Report on the 9 December, 2014 session ~ "Art Writing" ~ with Maria Fusco, Reader at Edinburgh College of Art and Christa-Maria Lerm Hayes, Professor and Chair of Modern and Contemporary Art History at the UVA.
The APRC public launch took a special focus on the relation between art and writing from different perspectives. Writing considered both as art practice and as an essential element in research constitute a space with the capacity to introduce creative methods in practice-led research. Two exceptional guests accompanied us this evening: Maria Fusco, writer and editor of numerous publications and projects, among which the journal for experimental writing The Happy Hypocrite. Maria is a Senior Chancellor's Fellow-Reader at the University of Edinburgh and previously Director of Art Writing at Goldsmiths, University of London. And Christa-Maria Lerm Hayes, writer and curator whose research interests focus on word and image studies. She is Professor of Modern and Contemporary Art History at the University of Amsterdam and previously Professor of Iconology at the University of Ulster, Belfast (Northern Ireland).

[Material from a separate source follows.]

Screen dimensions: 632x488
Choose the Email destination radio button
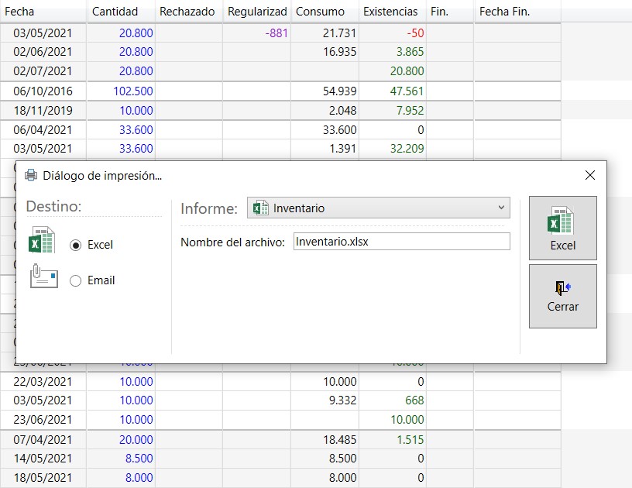76,280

The evening started with an introduction by DAI’s director, Gabriëlle Schleijpen, followed by a presentation of APRC’s upcoming programme, goals and structure by Florian Göttke and David Maroto. Maria Fusco then read her book With A Bao A Qu Reading When Attitudes Become Form (2013), an experimental literary space where Jorge Luis Borges’s fantastic being and Harald Szeeman’s Documenta meet. Christa-Maria Lerm Hayes spoke about her curatorial project Convergence: Literary Art Exhibitions (Belfast, Limerick 2011), which explored the connections of writers like Joyce, Beckett, Kafka and Sebald with contemporary art practice. Maria and Christa-Maria were joined by Florian and David to continue the conversation opened by their presentations in a round table discussion.
Maria Fusco: Reader at Edinburgh College of Art, University of Edinburgh.
Christa-Maria Lerm Hayes: Professor and Chair of Modern and Contemporary Art History at the University of Amsterdam.